Arup is working with a toilet inventor on a novel system that uses air assistance to generate a maximum of 1.5 litres of water per flush, compared with typical dual flush toilets which use between four and six litres.
The engineering firm has developed a universal connector so that it can be fitted to existing drainage systems and is currently testing it within two of its London offices.
According to Arup’s global skills leader for environmental services engineering, Martin Shouler, toilet design hasn’t fundamentally changed much since the Victorian era. Blogging on the company’s website, he wrote: “In the UK, toilet flushing accounts for around 30% of household water use.
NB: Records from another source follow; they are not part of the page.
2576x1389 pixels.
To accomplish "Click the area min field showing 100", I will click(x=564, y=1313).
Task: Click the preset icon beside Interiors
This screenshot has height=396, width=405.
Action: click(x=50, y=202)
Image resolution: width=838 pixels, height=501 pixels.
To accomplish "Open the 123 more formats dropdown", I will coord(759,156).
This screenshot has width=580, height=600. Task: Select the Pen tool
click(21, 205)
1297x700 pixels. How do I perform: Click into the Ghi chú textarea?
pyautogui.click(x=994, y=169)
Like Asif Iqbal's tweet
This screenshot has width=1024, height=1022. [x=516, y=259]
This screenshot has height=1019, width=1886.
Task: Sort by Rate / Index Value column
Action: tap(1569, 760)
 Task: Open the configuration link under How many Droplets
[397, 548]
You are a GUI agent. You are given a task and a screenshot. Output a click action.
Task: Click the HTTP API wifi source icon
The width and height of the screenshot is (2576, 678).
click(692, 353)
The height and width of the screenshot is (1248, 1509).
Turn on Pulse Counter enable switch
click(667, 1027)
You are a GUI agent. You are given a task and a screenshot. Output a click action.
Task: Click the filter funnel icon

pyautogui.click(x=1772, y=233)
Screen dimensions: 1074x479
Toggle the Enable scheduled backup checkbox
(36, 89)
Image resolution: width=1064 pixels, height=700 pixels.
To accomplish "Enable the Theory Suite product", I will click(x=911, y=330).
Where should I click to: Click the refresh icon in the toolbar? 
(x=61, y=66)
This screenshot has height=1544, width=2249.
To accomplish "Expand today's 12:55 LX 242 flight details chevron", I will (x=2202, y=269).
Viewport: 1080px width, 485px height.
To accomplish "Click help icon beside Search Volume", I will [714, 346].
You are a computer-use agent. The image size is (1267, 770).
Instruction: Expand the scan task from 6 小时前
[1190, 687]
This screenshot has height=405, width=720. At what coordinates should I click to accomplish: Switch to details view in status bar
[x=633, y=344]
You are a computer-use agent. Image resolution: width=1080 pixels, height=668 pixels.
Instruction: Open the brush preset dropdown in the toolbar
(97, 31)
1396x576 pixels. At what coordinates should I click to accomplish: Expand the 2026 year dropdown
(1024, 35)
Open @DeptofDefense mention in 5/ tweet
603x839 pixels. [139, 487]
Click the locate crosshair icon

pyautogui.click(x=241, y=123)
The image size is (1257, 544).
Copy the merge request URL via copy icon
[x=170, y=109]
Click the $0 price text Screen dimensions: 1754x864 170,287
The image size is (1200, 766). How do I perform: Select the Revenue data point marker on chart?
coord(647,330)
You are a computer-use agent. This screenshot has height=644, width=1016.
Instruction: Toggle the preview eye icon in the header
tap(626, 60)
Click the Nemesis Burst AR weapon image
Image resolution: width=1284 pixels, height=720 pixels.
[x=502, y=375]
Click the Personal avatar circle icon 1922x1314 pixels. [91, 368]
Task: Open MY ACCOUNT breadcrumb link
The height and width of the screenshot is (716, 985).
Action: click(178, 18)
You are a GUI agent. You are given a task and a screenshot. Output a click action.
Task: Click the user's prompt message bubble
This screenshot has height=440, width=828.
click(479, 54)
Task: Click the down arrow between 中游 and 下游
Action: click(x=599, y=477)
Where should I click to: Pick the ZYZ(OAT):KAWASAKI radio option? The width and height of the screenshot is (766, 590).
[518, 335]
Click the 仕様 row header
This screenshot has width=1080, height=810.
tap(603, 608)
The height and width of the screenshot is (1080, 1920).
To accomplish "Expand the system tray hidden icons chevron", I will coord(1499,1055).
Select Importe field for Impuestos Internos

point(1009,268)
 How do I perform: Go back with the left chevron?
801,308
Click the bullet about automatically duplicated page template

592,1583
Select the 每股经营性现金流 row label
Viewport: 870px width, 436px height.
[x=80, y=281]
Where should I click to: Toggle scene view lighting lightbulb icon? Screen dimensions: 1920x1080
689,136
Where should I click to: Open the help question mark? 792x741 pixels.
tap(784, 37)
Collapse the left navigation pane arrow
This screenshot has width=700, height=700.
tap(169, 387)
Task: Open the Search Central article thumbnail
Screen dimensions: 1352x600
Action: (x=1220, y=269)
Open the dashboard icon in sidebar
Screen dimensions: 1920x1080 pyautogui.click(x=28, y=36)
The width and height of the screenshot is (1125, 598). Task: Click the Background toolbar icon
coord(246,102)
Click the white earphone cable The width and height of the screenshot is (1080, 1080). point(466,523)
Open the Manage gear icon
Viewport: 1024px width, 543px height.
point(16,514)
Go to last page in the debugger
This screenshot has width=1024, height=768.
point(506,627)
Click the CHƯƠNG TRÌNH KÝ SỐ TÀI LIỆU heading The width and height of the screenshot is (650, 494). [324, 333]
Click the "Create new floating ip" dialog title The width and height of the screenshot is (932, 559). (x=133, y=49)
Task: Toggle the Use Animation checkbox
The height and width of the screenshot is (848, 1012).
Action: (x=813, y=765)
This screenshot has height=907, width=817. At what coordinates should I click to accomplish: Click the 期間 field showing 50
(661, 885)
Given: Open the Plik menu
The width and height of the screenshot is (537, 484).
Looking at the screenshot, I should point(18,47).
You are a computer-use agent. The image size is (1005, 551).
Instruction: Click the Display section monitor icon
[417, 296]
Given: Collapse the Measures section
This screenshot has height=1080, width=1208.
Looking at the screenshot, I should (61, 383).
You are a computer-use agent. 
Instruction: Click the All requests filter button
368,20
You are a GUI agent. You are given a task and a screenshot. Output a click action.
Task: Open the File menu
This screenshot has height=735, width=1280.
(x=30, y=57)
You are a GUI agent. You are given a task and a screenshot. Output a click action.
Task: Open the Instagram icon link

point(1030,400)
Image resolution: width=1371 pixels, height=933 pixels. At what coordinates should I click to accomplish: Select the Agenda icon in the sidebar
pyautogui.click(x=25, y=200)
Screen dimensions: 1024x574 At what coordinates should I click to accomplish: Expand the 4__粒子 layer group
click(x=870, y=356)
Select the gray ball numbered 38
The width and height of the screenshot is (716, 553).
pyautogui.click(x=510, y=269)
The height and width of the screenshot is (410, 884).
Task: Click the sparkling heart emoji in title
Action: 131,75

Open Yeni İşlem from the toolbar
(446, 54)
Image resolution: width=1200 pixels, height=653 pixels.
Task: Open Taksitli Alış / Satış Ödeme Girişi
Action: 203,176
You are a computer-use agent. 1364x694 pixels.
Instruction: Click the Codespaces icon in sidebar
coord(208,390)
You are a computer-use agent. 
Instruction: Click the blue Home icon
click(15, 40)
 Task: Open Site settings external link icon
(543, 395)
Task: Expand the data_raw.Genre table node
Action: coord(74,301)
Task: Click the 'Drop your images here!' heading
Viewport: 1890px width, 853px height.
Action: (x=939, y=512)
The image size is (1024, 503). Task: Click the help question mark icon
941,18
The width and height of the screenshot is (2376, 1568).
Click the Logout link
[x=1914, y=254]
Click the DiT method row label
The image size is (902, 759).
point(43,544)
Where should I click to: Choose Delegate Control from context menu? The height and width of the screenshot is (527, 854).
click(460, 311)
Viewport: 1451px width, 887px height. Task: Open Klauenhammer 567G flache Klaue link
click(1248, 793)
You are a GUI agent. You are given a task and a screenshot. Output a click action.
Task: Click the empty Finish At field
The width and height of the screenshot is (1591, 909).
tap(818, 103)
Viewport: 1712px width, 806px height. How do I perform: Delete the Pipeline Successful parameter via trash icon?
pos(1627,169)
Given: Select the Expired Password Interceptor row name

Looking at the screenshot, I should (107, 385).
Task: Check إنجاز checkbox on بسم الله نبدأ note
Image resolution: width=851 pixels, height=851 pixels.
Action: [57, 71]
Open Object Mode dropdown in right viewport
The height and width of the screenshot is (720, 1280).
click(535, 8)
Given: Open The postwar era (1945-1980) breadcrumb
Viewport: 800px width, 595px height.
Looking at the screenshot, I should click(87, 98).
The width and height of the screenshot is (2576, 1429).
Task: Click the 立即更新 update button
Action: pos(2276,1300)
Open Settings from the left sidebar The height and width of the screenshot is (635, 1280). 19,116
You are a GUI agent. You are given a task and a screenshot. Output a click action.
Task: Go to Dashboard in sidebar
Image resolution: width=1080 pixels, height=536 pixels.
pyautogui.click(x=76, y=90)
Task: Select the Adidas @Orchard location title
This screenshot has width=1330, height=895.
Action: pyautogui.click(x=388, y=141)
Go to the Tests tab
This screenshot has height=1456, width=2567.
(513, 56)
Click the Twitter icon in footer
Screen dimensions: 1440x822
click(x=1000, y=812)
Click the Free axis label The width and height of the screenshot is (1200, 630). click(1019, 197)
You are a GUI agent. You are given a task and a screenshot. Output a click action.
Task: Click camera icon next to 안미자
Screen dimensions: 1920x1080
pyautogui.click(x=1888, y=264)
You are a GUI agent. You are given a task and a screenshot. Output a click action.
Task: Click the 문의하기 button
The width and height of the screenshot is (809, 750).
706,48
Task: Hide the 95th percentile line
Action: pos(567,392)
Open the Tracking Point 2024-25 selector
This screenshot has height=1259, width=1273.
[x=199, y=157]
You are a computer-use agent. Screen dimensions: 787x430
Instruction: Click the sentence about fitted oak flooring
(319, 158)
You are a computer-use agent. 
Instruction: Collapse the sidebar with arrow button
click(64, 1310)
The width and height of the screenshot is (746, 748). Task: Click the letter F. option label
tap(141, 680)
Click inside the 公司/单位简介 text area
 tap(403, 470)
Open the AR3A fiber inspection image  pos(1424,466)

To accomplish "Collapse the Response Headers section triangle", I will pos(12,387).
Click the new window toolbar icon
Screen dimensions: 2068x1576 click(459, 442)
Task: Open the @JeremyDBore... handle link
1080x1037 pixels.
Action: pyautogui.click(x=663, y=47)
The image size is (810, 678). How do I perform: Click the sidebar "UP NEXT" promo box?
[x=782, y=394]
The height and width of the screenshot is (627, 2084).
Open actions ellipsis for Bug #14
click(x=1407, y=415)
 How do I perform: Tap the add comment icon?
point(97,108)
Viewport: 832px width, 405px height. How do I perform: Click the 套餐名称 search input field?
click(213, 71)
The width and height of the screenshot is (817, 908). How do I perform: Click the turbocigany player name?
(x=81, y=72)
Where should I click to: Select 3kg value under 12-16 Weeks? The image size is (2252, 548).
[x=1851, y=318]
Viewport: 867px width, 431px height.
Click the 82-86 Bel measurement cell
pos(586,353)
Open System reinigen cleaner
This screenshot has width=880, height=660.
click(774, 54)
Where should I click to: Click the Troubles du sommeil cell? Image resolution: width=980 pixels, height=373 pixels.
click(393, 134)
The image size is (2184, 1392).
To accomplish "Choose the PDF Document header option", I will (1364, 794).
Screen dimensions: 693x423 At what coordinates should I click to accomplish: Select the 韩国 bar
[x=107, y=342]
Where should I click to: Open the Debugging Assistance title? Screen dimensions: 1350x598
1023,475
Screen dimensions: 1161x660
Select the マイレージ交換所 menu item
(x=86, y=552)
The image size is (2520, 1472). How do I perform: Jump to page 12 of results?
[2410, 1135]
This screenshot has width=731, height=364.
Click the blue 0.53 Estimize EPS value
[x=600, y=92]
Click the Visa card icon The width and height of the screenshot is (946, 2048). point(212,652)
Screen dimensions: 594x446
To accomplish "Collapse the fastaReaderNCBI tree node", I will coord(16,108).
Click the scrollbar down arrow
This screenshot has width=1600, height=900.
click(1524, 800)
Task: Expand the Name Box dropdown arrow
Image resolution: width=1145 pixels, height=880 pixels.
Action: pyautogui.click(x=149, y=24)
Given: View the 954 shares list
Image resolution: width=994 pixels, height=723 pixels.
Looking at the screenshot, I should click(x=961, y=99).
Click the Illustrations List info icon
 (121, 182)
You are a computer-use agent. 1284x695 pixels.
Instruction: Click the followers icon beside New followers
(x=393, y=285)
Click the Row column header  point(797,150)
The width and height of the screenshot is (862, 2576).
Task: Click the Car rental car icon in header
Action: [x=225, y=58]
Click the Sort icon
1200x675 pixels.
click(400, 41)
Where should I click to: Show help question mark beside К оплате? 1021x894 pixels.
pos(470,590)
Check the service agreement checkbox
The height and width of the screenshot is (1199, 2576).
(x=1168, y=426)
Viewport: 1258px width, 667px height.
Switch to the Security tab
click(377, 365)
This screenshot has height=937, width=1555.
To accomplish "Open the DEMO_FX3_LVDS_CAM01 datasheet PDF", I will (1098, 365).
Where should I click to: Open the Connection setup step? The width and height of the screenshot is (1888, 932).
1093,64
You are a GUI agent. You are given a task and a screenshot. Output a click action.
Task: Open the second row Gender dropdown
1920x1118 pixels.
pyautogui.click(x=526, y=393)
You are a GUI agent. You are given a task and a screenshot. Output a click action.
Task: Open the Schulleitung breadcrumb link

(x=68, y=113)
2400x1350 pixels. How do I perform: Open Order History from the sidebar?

That’s a lot of drinking quality water going down the pan.”
The company is also looking at ways businesses can combine efficient toilet designs with harvested rainwater and recycled water, through the sourcing of non-potable water from community-scale networks.
“Just as distributed energy taps into local sources of heat or electricity, water reuse networks would tap into suitable sources of rainwater and treated wastewater and match them to demand for flushing and other purposes such as irrigation,” Shouler noted.
“You could flush your toilet with water piped from the local leisure centre, for example, saving both potable water and the energy used to treat it.”
Such systems would complement rather than replace existing water supply and wastewater infrastructure, he added, but pointed out that it would provide opportunities for both businesses and householders to save water, energy and money.
“It could even give traditional water utility companies the opportunity to develop networks outside their geographic areas and provide opportunities for new entrants in the water supply market.”
The social feasibility of urban water reuse networks is being explored by a number of firms and institutions, Arup included. Traditionally the UK hasn’t relied on such networks due to sufficient supplies of water, but increasing demand for water – particularly in the South East – has seen recent moves to establish these networks as part of a sustainable cities agenda.